• **Records shown**
════════
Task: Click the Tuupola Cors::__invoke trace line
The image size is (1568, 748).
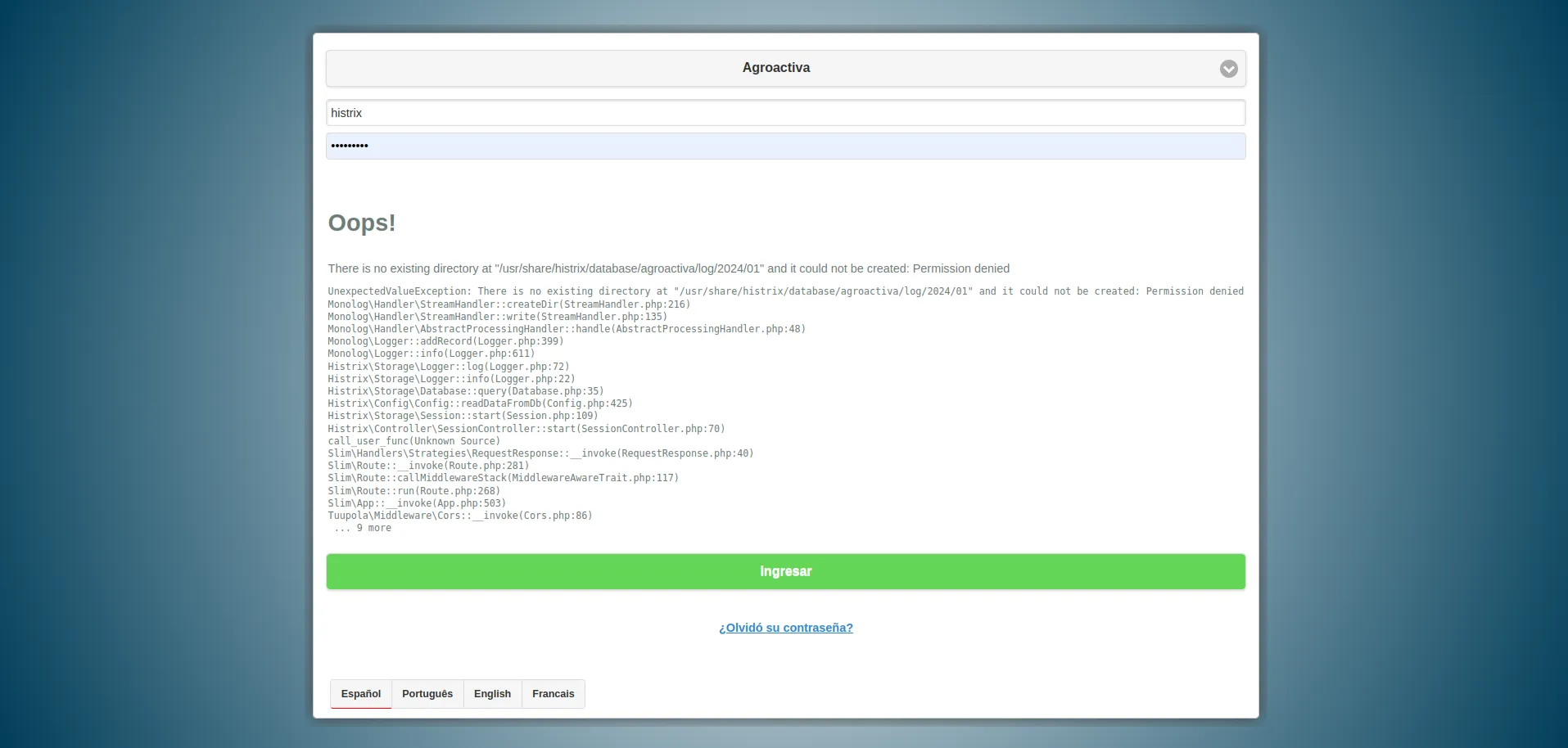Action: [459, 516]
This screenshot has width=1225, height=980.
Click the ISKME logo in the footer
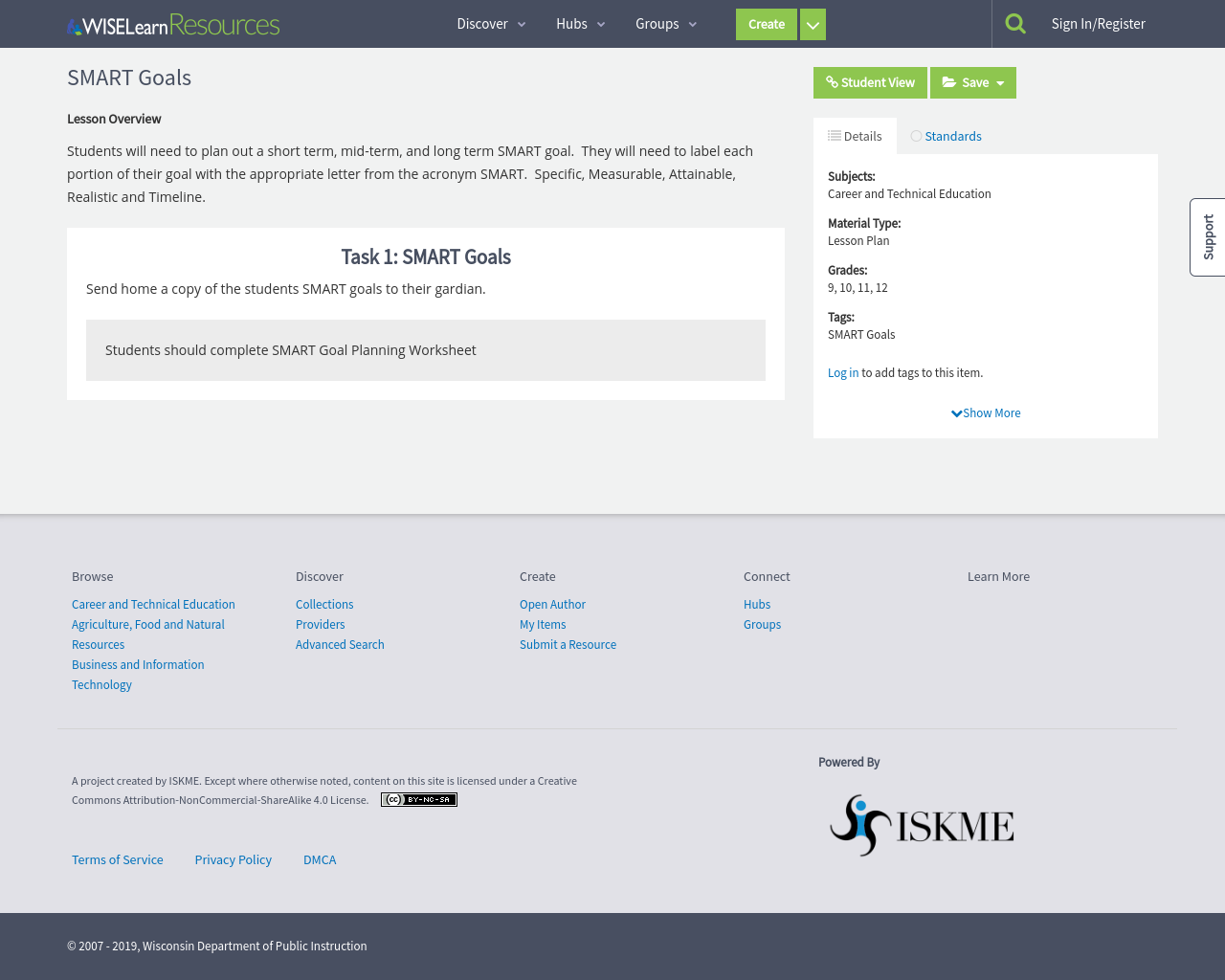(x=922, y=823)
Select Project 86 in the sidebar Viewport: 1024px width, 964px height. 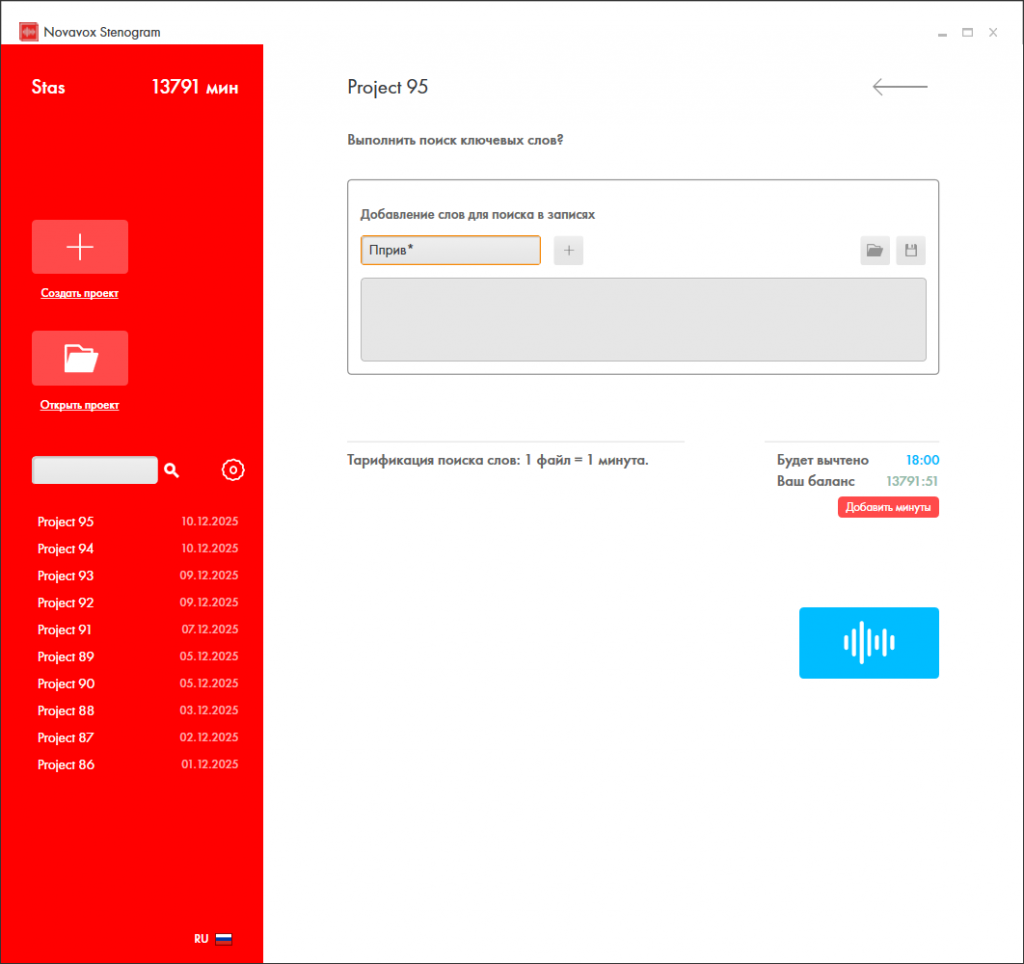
════════
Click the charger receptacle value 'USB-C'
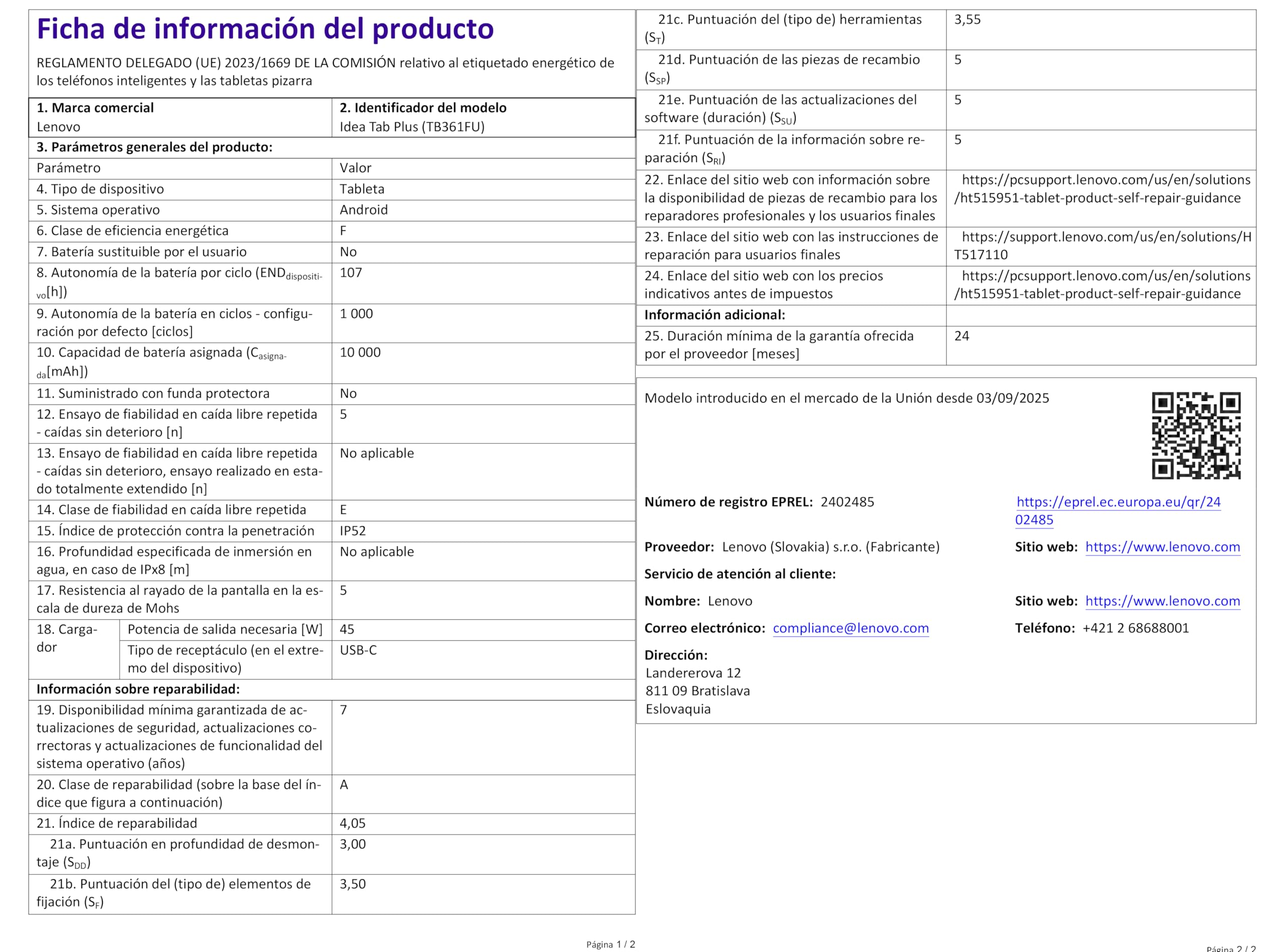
════════
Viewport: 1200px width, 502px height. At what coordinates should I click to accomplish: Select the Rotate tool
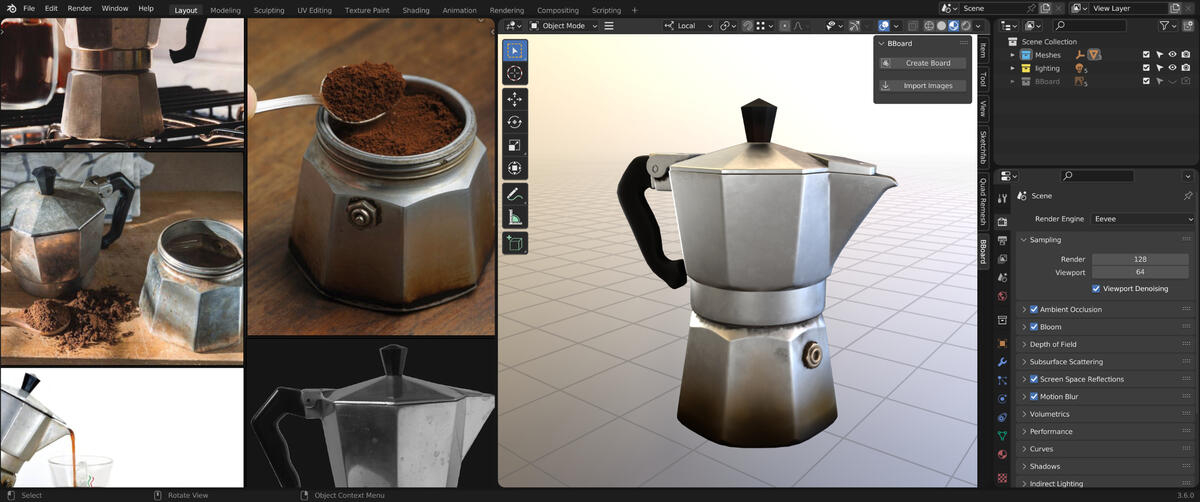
════════
• **Task details**
Here the job is to copy the listing above word for word, starting at the line with "Task: Click the" and ending at the line with "Select Project 86", and to leave out the pictures.

• **Solution**
Task: Click the Tuupola Cors::__invoke trace line
The image size is (1568, 748).
Action: [459, 516]
This screenshot has width=1225, height=980.
Click the ISKME logo in the footer
(x=922, y=823)
Select Project 86 in the sidebar Viewport: 1024px width, 964px height. 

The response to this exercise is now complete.